Frequently altered genes in hereditary and sporadic pancreatic neuroendocrine tumors (PNETs). The gene list is ordered after the frequency of somatic mutations in specific genes. (A) Data from PNETs from patients with germline mutation in MEN1, MUTYH, CHEK2, BRCA, CDKN1B, CHEK2/MUTYH, MEN1/MUTYH or VHL (n=30) and (B) PNETs from patients with sporadic PNETs (n=162).The tumor syndrome of each of the PNETs is shown in the lower bar. Each colored bar in the oncoplot indicates a somatic variant colored based on the mutation type or copy number variation as depicted. Filled colored boxes represent gene-specific somatic mutations, and partly colored boxes represent copy number variations in the specific gene region or chromosome. Panel on the right sums up the number of PNETs with mutations (upper), and mutations plus copy number variations (CNVs) (lower) identified in each specific gene. Likewise, the percentage is represented for PNETs with mutations (-CNV) and for PNETs with mutations and CNVs (+CNV). PNETs with more than one mutation in a gene were represented as a multi-hit (black), and genes with mutation and copy number variation were depicted as a complex event (grey). The sum of variations annotated in each PNET is shown in the upper panel. CNV, copy number variation; cnLOH, copy-neutral loss of heterozygosity; TMB, tumor mutation burden.

Figure 7

Oncoplots of somatic mutations and copy number variations identified in pancreatic neuroendocrine tumors (PNETs) divided into tumor types.
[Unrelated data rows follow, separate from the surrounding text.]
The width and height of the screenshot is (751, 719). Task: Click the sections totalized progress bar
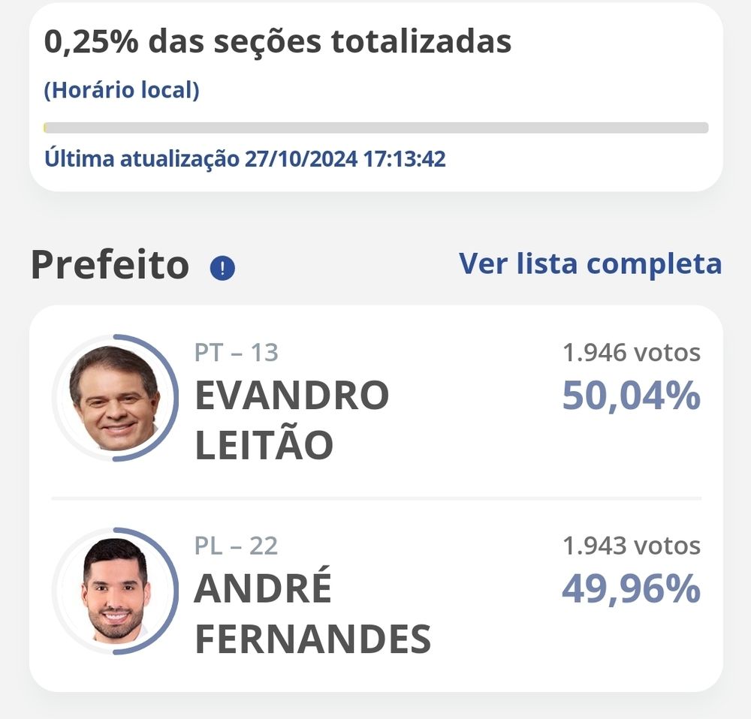[376, 128]
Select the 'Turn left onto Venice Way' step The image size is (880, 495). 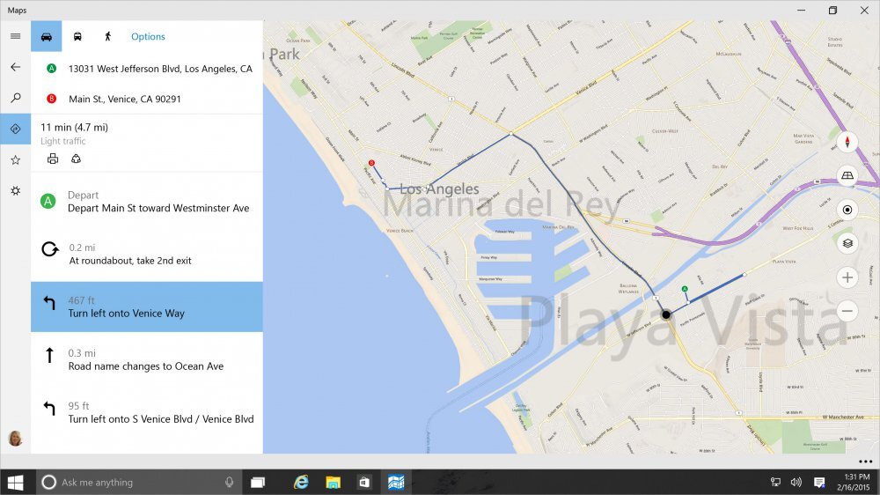(147, 307)
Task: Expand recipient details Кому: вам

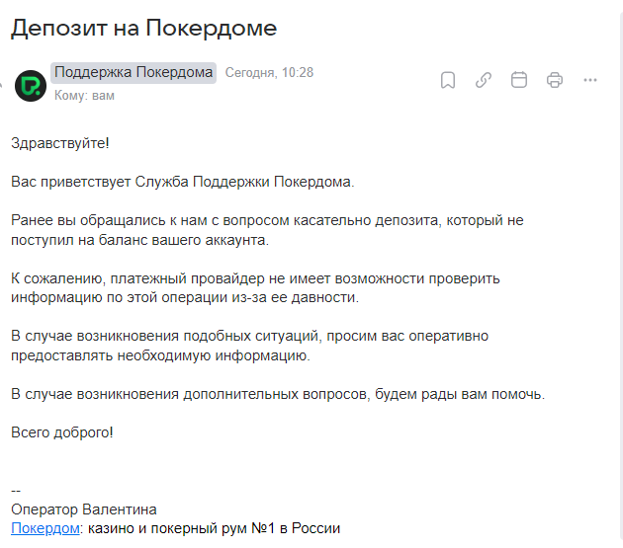Action: [x=84, y=96]
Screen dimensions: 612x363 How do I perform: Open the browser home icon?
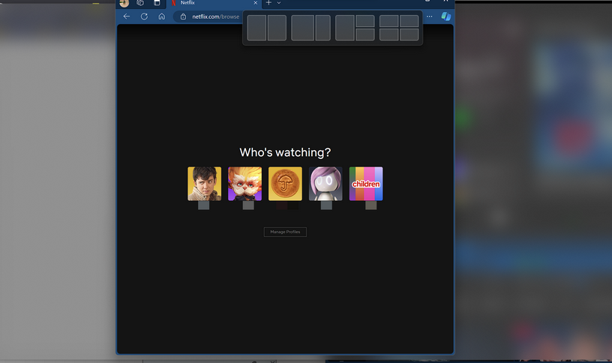pyautogui.click(x=161, y=17)
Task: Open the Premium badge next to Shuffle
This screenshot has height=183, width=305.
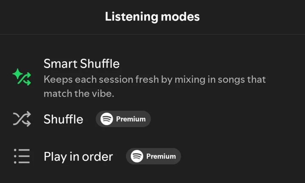Action: pyautogui.click(x=123, y=119)
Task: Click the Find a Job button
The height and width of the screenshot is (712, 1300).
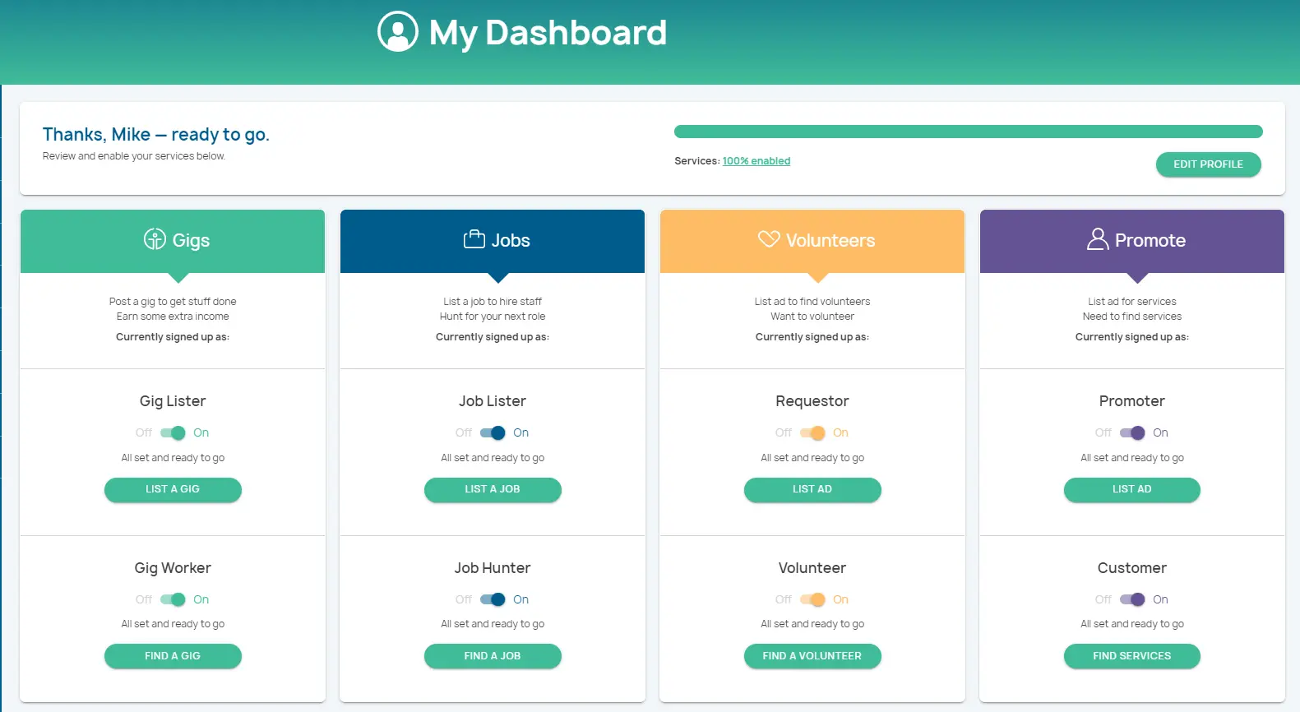Action: (493, 656)
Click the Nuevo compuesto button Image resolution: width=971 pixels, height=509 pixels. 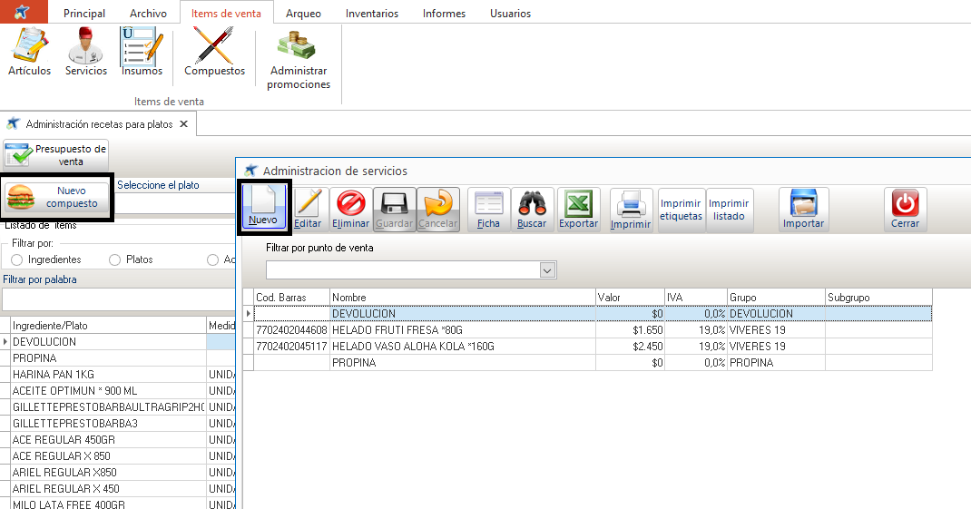(58, 197)
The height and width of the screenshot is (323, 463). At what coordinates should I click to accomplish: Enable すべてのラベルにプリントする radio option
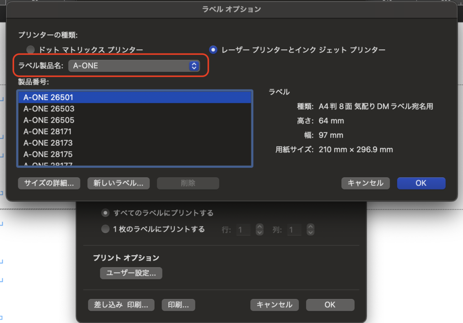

Frequently altered genes identified in (A) non-functioning PNETs and (B) functioning PNETs are presented (found in more than 3%). Variant type is depicted in the barplot and the sum of mutations (upper) and the sum of mutations plus copy number variations (lower) in each gene is represented in the right bar. The percentage represents the percentage of PNETs with mutations (-CNV) and mutations plus copy number variations (+CNV) in each gene. The upper bar shows the total number of mutations in each specific PNET sample. (C) Groupwise comparison of gene variants based on tumor type. Copy number variations are not included in the analysis. The corresponding bars are colored by tumor type and indicates genes significantly altered (p-value < 0.05) between tumor types. The y-axis represents the odds ratio. TMB, Tumor mutation burden; CNV, copy number variation; cnLOH, copy-neutral loss of heterozygosity.

Figure 8

Top oncogenic pathway enriched in (A) non-functioning (n=30) and (B) functioning (n=5) pancreatic neuroendocrine tumors (PNETs). The oncogenic pathways uncovered in PNETs are based on somatic mutations. The oncogenic signaling pathways are based on pathways from The Cancer Genome Atlas (TCGA) cohorts. Genes highlighted in red are tumor suppressor genes, and genes highlighted in blue are proto-oncogenes. Each column indicates a PNET and a somatic mutation is represented by a red box in the row of the altered gene. PI3K, Phosphoinositide 3-kinase; RTK-RAS, Receptor Tyrosine Kinase-Ras.